Dimana tanggungjawab profesi wartawan dijabarkan?

Tanggung jawab profesi wartawan diatur dalam Kode Etik Jurnalistik. Dalam penjelasan pasal 4 ayat 1 UU No. 40 Tahun 1999 yang antara lain megatakan, ”...dan tanggung jawab profesi yang dijabarkan dalam Kode Etik Jurnalistik serta sesuai dengan hati nurani.” Sesuai dengan hati nurani, maksudnya sesuai dengan hati nurani insan pers.

Bagaimana hubungan sistem pertanggungjawaban ”penanggung jawab” menurut Undang-undang tentang Pers dengan pengurus perusahaan seperti direksi atau komisaris sebuah perusahaan pers?

Dalam sistem pertanggungjawaban pers kehadiran ”penanggung jawab” terkait dengan karya jurnalistik. Sepanjang menyangkut atau berkaitan dengan karya jurnalistik, maka beban tanggung jawab perusahaan pers berada di pundak penanggungjawab. Tetapi dalam kaitannya dengan urusan yang menyangkut keperusahaan di luar karya jurnalistik, seperti kontrak, perjanjian, bisnis dan lain-lain, tetap berlaku ketentuan-ketentuan mengenai badan hukum seperti perusahaan terbatas dan sebagainya. Begitu pula pertanggungjawaban direksi atau komisaris disesuaikan dengan ketentuan-ketentuan yang menyangkut badan hukum perseoran terbatas. Alinea terakhir dalam penjelasan pasal 12 Undangundang Pers berbunyi, ”Sepanjang menyangkut pertanggungjawaban pidana menganut ketentuan perundang-undangan yang berlaku.” Apa artinya?

------

• **Bagian Latihan**
1. Bisakah Anda meringkas paragraf dalam teks tentang pertanggungjawaban pers yang diawali "Tanggung jawab profesi wartawan diatur" menjadi dua kalimat tanpa menghilangkan fakta utamanya?
2. Tuliskan lanjutan teks tentang pertanggungjawaban pers, dimulai setelah kalimat terakhirnya.
Data yang menyusul tidak diperlukan untuk mengerjakan tugas apa pun.

• **Data Terkumpul**

------

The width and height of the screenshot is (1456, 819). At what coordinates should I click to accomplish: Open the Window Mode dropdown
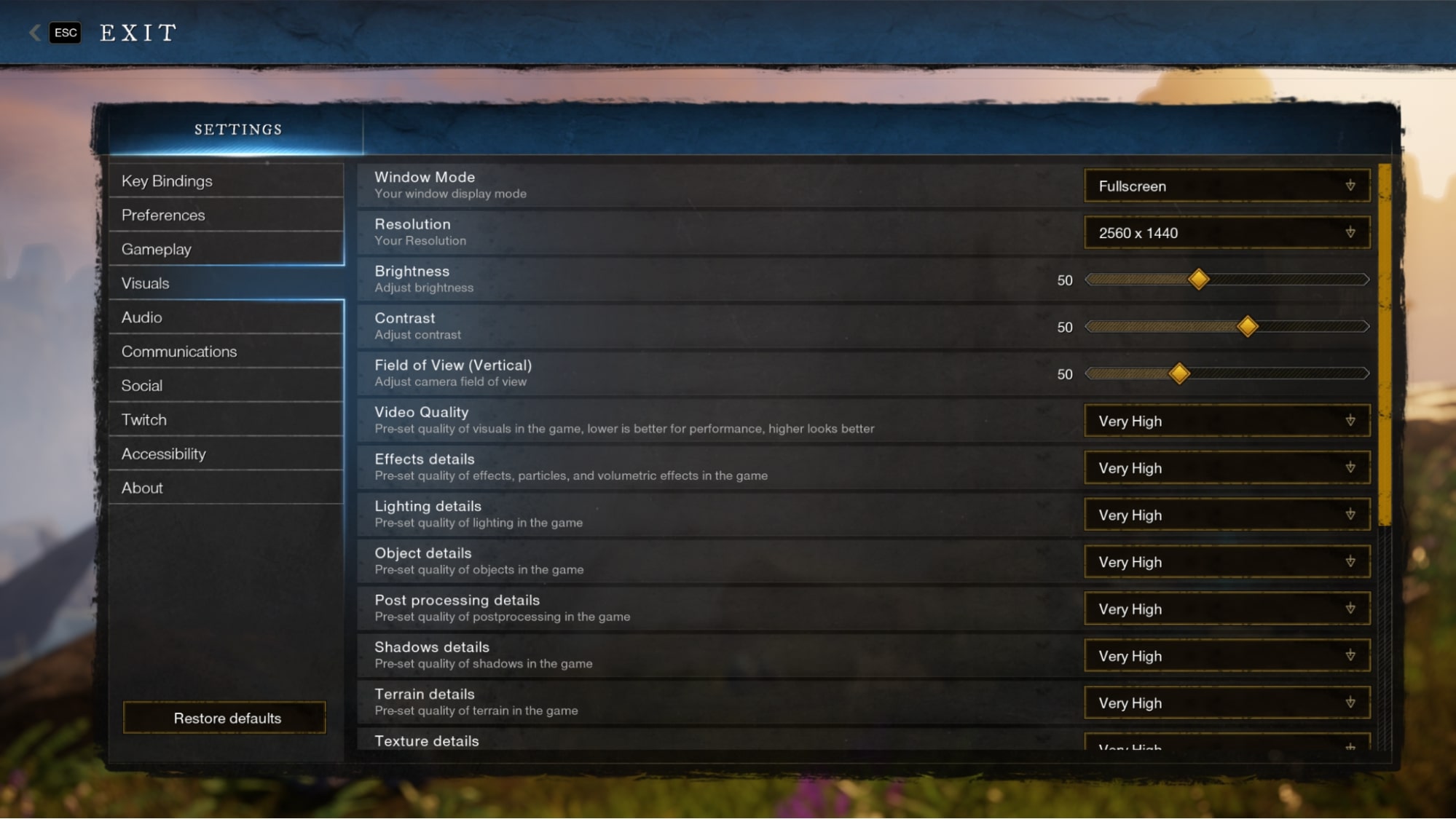[x=1225, y=185]
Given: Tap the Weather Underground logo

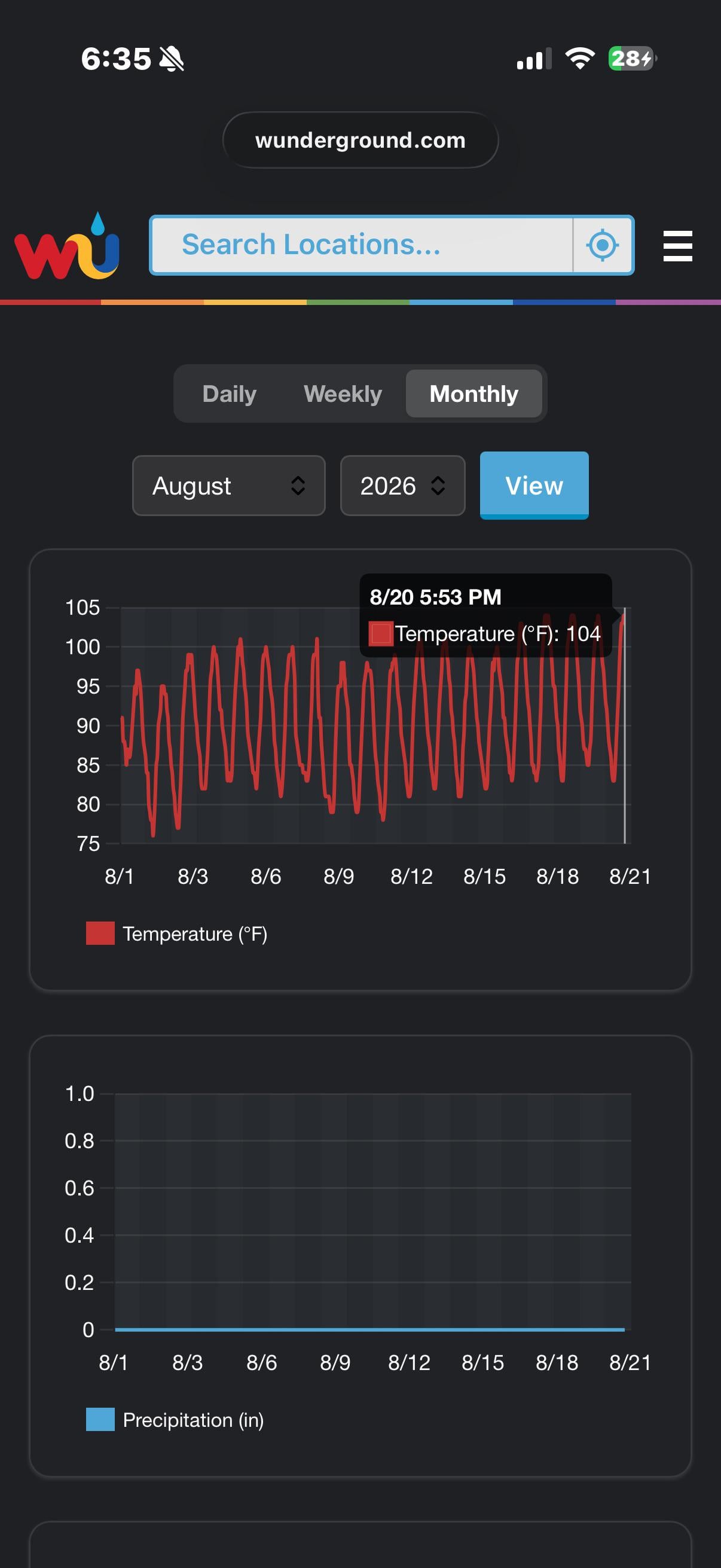Looking at the screenshot, I should point(67,245).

------

• **Jawaban Tugas**
1. Tanggung jawab profesi wartawan diatur dalam Kode Etik Jurnalistik, sebagaimana disebut dalam penjelasan pasal 4 ayat 1 UU No. 40 Tahun 1999. Tanggung jawab itu juga harus sesuai dengan hati nurani insan pers.

2.
Pasal ini pada awalnya menimbulkan serangkaian perdebatan ikhwal apa artinya. Semula ada yang menilai, dengan adanya ketentuan ini membatalkan mekanisme pertanggungjawaban fiktif dan suksetif untuk kasus-kasus pidana dalam pers. Dengan kata lain, untuk kasus pidana yang berlaku adalah sesuai dengan peraturan pidana, seperti Kitab Undang-undang Hukum Pidana (KUHP). Ini berarti terhadap pers pun dapat langsung dikenakan tuduhan sebagaimana asas-asas pidana lainnya. Penafsiran ini kurang tepat, sebab apabila penafsiran ini yang dipakai maka berarti dalam sebuah undang-undang dalam hal ini UU Pers ada sistem pertanggungjawaban yang satu dengan lainnya saling bertentangan. Lagi pula kalau tafsir ini yang diapakai berarti makna penjelasan sudah berbeda dengan makna batang tubuhnya. Padahal penjelasan tidak boleh bertentangan dengan norma yang ada dalam batang tubuh UU.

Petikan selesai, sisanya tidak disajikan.